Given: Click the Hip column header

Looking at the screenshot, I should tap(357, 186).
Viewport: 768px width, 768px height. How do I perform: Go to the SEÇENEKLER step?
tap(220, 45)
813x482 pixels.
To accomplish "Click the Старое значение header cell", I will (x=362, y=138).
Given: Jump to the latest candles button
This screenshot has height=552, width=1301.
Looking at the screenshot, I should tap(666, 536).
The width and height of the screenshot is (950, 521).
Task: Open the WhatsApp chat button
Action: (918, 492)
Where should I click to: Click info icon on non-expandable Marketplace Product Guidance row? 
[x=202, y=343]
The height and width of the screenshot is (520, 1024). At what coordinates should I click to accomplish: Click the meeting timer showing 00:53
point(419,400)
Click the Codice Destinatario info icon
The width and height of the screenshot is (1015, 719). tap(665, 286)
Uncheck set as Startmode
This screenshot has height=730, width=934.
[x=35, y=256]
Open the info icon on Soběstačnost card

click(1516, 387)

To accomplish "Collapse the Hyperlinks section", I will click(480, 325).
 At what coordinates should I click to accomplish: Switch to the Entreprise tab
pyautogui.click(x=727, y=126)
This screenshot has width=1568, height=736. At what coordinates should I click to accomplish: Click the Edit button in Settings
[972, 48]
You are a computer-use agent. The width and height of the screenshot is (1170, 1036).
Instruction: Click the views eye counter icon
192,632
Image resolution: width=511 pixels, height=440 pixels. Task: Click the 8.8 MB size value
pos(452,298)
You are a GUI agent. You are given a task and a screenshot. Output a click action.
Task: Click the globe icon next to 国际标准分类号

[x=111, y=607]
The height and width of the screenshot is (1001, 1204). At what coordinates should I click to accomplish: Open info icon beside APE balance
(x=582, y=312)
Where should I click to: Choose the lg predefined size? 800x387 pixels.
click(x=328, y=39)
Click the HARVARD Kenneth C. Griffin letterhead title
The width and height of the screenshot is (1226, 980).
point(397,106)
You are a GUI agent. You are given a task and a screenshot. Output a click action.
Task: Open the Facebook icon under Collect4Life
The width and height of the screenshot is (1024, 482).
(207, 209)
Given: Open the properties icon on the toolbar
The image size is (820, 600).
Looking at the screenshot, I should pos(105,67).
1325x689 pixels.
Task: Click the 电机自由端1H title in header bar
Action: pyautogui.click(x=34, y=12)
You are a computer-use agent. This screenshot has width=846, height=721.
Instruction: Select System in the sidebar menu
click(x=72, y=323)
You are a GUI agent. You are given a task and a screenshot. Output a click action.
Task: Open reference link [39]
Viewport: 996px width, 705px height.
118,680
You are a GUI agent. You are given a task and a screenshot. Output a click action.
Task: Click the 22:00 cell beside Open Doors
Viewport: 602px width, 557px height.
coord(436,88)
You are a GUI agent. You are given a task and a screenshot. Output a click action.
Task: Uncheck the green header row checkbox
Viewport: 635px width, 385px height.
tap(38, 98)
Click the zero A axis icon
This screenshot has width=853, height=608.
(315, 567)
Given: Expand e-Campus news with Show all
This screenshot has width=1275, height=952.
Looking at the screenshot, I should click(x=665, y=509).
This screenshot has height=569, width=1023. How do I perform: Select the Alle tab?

........

■ EXERCISE REQUIREMENTS:
Return only the exact lines from the opening of the records through the line that contains "Given: Jump to the latest candles button", both included.

■ RESPONSE:
Given: Click the Hip column header

Looking at the screenshot, I should tap(357, 186).
Viewport: 768px width, 768px height. How do I perform: Go to the SEÇENEKLER step?
tap(220, 45)
813x482 pixels.
To accomplish "Click the Старое значение header cell", I will (x=362, y=138).
Given: Jump to the latest candles button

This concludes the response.